The special premiere of The Good Guys, a new buddy cops show that aired on Fox on Wednesday night, gave viewers around the country a chance to feast their eyes on the Dallas landscape we get to see every day.
The show's production base camp is in Fair Park, and shooting didn't stray far from home -- from the opening shot of the South Side on Lamar apartment complex to the closing scene in front of Dallas City Hall, with a whole lot of Deep Ellum in between.
It felt like a home movie, but with high production values, thanks to its car chases, fiery explosions, and the overturning of a truck filled with crates of oranges.
The basis of the hour-long show, which moves to Monday nights beginning June 7, is the budding buddy relationship between cops Dan Stark and Jack Bailey, played by Bradley Whitford and Colin Hanks. Whitford is the jaded rule-breaker and Hanks is the buttoned-down younger cop. The series was created by Matt Nix, who did the zippier Burn Notice.
Dialog and setups felt familiar, and the buddy chemistry is too new to generate much warmth.

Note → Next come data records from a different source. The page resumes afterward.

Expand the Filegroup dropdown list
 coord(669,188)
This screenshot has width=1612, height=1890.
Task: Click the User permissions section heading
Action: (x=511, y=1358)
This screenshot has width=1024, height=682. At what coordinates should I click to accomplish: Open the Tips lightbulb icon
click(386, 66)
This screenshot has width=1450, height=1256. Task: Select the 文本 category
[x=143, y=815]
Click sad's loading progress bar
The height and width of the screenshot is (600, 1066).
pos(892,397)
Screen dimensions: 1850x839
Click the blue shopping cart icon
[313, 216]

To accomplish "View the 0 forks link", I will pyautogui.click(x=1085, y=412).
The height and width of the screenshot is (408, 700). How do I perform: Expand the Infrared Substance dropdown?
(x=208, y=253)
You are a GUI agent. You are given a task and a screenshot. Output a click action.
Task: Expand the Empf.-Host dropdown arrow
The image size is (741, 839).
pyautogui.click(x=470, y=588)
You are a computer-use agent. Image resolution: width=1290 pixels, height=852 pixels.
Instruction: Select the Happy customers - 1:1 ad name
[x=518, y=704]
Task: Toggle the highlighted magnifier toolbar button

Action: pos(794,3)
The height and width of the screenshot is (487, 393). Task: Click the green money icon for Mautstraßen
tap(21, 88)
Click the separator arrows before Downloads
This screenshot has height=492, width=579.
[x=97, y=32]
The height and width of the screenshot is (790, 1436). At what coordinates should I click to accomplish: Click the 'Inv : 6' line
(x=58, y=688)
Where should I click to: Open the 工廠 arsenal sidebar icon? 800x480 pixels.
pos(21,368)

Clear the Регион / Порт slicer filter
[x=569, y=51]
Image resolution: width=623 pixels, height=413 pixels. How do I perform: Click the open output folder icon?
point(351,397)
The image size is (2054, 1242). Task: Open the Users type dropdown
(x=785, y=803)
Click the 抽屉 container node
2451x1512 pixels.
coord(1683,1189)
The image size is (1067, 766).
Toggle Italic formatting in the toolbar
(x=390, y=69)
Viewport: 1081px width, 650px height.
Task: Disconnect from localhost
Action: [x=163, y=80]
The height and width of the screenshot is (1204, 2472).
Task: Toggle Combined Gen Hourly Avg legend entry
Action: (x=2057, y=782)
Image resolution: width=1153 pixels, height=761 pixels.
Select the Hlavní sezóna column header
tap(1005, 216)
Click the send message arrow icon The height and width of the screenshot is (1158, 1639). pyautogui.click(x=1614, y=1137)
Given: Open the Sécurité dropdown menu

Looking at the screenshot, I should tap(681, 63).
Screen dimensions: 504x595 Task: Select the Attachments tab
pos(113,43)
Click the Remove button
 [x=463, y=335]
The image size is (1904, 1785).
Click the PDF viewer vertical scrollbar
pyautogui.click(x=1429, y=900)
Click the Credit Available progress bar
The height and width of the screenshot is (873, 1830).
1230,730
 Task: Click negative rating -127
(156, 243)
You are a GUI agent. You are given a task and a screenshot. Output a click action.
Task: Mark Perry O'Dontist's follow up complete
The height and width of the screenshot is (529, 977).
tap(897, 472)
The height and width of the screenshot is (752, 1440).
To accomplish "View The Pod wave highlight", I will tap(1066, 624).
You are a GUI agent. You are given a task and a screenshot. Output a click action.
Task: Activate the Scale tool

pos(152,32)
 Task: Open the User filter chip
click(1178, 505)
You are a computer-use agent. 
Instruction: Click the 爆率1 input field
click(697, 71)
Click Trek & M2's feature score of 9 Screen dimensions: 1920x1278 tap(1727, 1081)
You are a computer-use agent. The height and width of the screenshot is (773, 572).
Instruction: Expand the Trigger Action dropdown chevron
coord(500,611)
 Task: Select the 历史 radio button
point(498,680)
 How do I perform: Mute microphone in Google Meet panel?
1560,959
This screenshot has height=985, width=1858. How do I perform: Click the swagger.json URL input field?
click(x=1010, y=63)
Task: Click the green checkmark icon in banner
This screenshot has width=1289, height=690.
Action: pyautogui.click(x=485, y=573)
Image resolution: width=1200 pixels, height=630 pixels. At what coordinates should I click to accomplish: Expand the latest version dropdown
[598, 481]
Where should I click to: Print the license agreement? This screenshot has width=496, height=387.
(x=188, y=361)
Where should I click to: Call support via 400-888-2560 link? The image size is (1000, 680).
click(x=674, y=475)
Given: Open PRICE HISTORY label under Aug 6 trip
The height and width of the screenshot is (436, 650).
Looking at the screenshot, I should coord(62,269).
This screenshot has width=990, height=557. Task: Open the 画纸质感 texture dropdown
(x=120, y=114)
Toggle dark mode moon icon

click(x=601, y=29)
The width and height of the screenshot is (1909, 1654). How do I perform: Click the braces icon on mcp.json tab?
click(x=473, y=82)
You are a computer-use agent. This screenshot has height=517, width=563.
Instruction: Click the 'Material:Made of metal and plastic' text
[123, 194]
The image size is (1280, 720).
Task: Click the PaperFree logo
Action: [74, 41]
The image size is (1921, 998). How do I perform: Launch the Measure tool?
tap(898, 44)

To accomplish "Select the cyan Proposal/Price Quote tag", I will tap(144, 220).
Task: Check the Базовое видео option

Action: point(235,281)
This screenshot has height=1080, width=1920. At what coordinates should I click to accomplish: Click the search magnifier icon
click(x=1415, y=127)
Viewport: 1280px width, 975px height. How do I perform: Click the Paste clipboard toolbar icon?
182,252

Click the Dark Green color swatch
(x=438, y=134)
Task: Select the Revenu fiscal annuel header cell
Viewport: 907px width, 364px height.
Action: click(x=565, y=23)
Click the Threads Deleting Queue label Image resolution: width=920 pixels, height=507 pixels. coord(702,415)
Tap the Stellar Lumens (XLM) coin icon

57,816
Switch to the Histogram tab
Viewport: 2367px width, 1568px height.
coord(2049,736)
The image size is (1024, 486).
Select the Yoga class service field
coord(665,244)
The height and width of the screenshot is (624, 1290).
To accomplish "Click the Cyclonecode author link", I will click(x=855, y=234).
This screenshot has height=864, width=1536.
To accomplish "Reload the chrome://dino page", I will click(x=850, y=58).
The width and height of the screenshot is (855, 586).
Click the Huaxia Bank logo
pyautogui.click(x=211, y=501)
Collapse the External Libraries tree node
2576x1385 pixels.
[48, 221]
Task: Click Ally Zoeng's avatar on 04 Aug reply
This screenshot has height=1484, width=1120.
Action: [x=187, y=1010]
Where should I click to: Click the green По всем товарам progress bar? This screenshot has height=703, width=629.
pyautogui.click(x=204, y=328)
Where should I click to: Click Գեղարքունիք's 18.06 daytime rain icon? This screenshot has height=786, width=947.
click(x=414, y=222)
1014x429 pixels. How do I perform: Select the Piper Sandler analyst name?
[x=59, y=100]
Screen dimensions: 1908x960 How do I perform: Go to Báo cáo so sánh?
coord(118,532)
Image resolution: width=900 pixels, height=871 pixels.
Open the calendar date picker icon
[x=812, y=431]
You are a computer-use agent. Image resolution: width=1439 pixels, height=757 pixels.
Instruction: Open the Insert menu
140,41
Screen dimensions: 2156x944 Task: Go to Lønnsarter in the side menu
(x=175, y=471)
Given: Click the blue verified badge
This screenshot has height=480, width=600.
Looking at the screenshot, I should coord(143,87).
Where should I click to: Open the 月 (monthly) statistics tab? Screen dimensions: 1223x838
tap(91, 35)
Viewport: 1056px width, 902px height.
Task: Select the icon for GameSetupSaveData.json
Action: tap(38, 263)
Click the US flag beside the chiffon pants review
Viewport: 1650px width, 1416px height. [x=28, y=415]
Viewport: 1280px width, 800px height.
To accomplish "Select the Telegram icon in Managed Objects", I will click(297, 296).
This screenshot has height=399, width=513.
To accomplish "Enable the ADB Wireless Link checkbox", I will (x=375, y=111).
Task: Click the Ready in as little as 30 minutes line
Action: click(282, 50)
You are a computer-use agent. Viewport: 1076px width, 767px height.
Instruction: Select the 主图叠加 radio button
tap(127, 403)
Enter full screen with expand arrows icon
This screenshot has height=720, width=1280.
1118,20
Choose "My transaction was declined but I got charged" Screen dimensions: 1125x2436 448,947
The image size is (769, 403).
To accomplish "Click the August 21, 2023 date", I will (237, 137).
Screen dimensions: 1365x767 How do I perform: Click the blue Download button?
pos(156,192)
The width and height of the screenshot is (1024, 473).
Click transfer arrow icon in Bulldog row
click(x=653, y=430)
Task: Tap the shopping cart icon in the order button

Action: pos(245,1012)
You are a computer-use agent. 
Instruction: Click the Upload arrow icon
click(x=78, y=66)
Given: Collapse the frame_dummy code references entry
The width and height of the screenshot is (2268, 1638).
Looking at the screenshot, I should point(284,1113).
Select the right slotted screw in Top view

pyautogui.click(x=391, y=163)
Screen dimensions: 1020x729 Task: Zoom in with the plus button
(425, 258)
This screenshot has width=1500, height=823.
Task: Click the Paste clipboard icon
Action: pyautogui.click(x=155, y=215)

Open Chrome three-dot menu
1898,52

But locals could amuse themselves by playing the game of identifying Dallas landmarks as they popped up.
The show started with a robbery at an East-Dallas-ish-looking residence identified as "327 Holliston Street." No such street. But over the next 20 minutes, the action was spliced with slow-panning shots of Fair Park, Deep Ellum, and the Cotton Bowl. They even have Whitford's character Dan Stark living in a silver Airstream trailer parked on the Texas State Fairgrounds in the shadow of the giant ferris wheel.
Much of the action took place in the 2800 block of Commerce Street in a vintage brick storefront. As the cop duo traded gunfire with a South American assassin and glass shatters on the sidewalk, you could spy the graffiti'd wall of Coyote Ugly nearby.
Other locales whose identities were less obvious included a stripper bar and a motel called the South Dallas Value Inn. There was also a scene shot at a hard-to-identify Racetrak-type gas station. But there was no mistaking the location of the ending: the broad concourse in front of Dallas City Hall on Young Street, although the cameras never took in City Hall itself. Maybe they're saving that for a future episode.